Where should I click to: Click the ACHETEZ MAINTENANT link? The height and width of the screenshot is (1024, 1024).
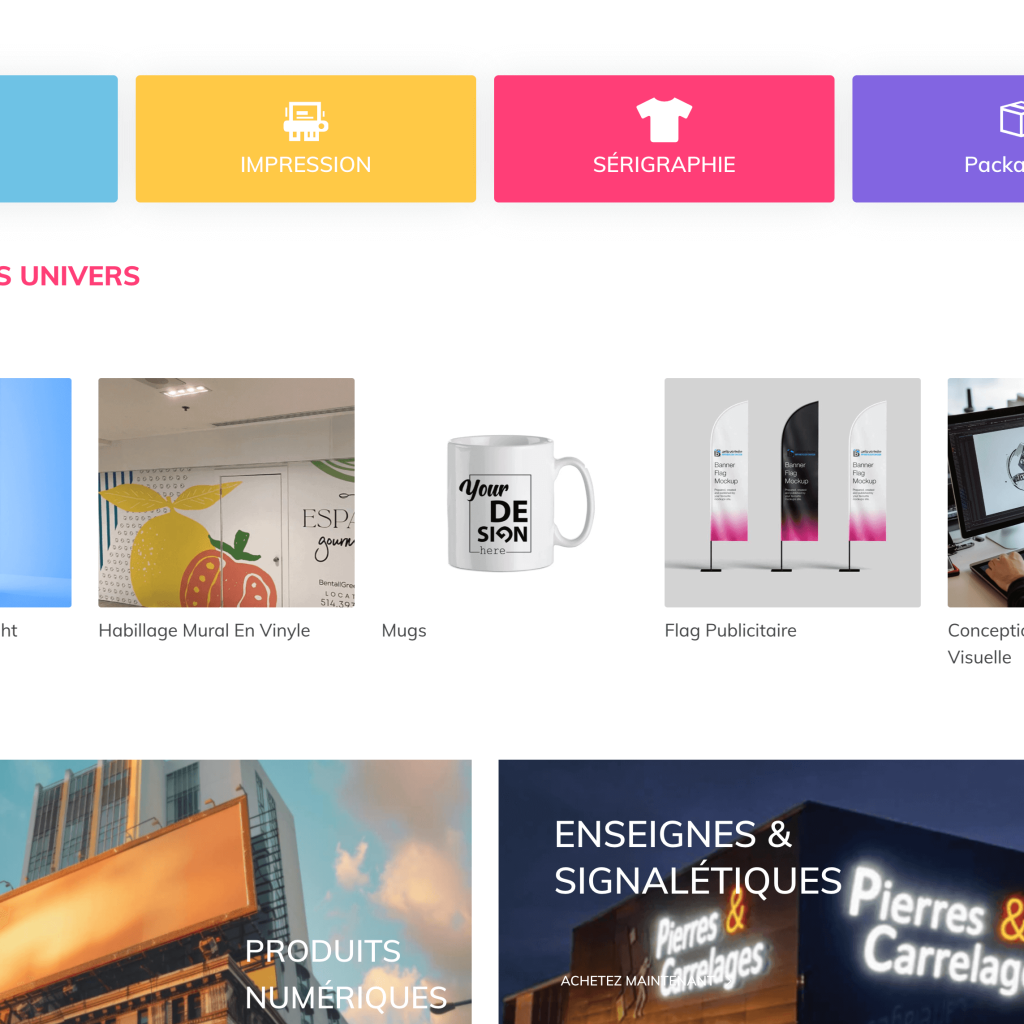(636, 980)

◆ ◆ ◆

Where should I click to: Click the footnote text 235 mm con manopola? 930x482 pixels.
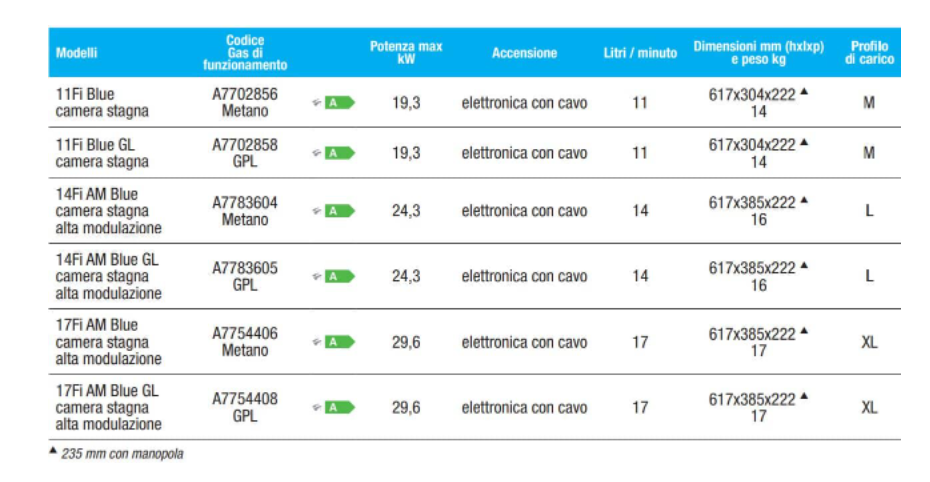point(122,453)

◆ ◆ ◆

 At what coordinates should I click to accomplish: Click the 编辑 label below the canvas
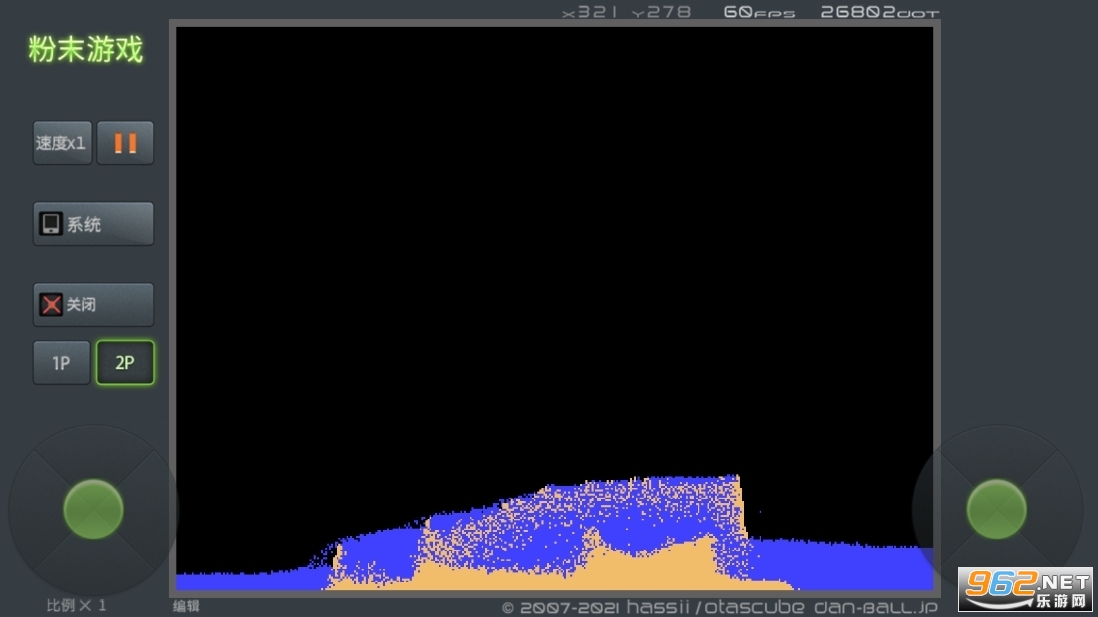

◆ ◆ ◆

SET EXERCISE -> In the items, begin at the line that has "Where should I click to: Click the footnote" and stop after the line that has "point(122,453)". Give those lines again with "footnote" switched to "caption", everything else unchanged and the pictures left out.

OUTPUT FOR THIS TASK ->
Where should I click to: Click the caption text 235 mm con manopola? 930x482 pixels.
point(122,453)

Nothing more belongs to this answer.